Start of Record excerpts

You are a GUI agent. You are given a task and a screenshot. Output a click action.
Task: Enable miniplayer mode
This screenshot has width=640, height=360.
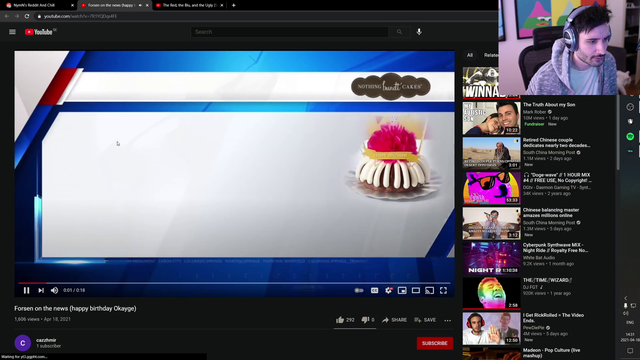coord(402,290)
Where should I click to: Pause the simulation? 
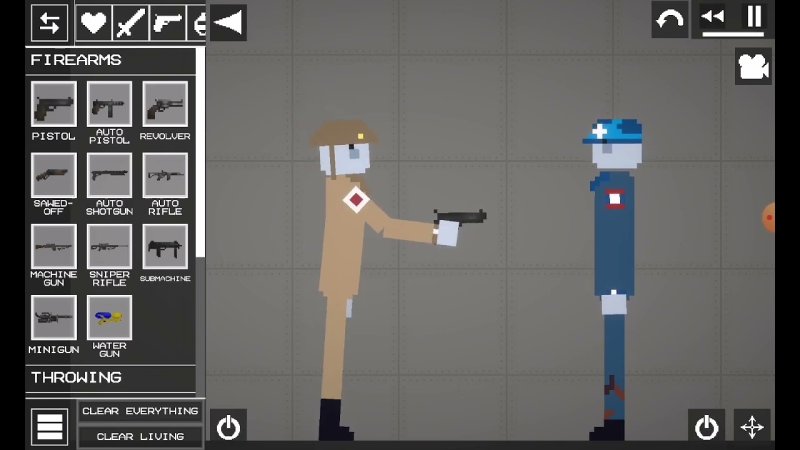[754, 17]
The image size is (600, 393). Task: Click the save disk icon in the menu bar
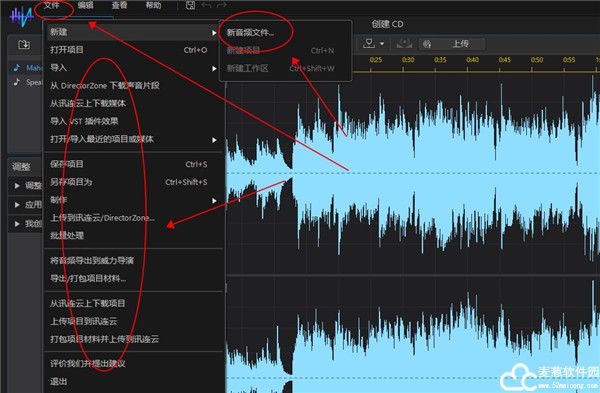pos(190,5)
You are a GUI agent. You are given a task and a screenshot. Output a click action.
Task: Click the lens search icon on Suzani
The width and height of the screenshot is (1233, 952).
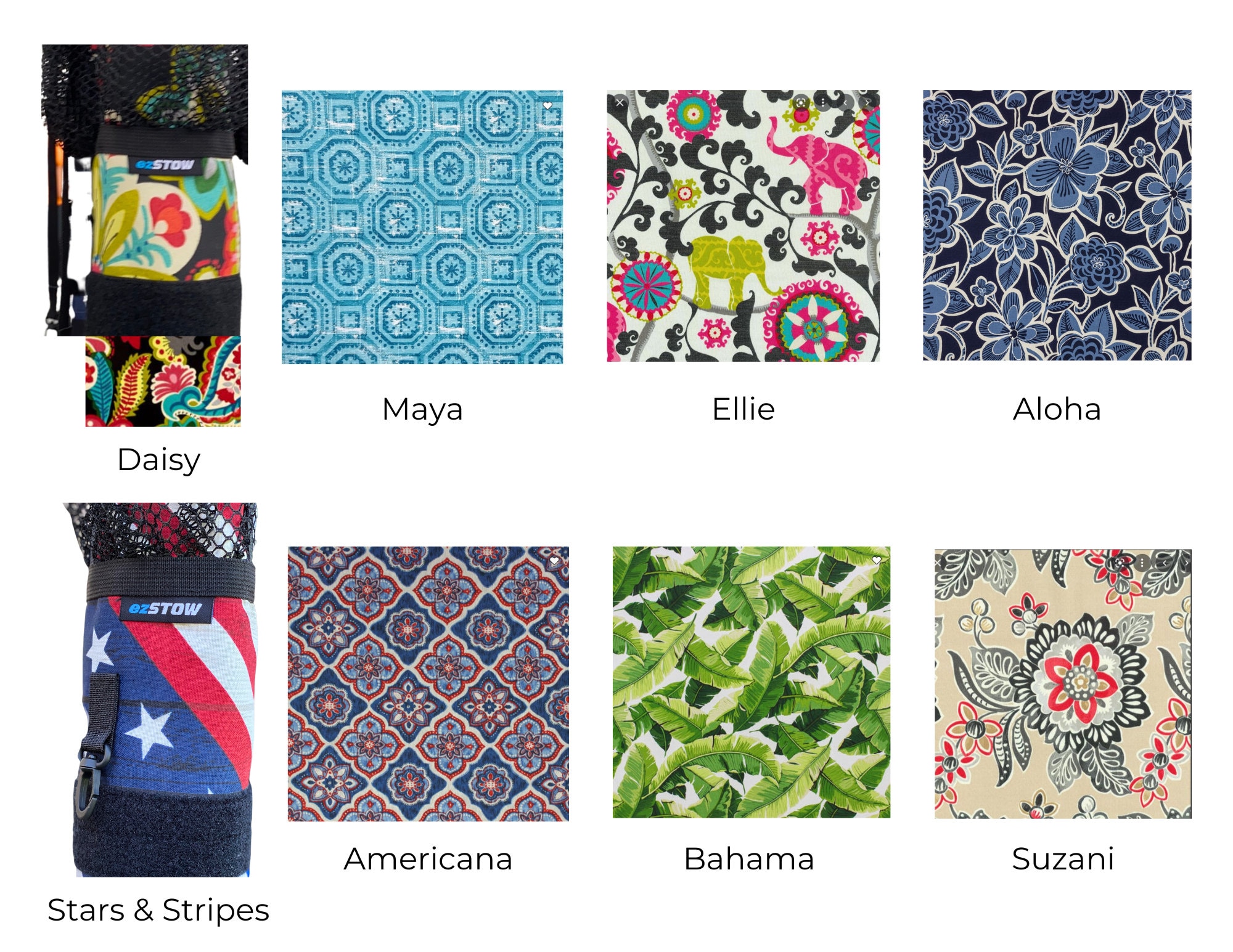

End of Record excerpts

Exercise objective: Give again, word for word, the lines above from the one with "The image size" through the final line of the data, both ends included. Do not copy any picture.

Exercise solution:
The image size is (600, 393). Task: Click the save disk icon in the menu bar
pos(190,5)
You are a GUI agent. You are given a task and a screenshot. Output a click action.
Task: Click the lens search icon on Suzani
The width and height of the screenshot is (1233, 952).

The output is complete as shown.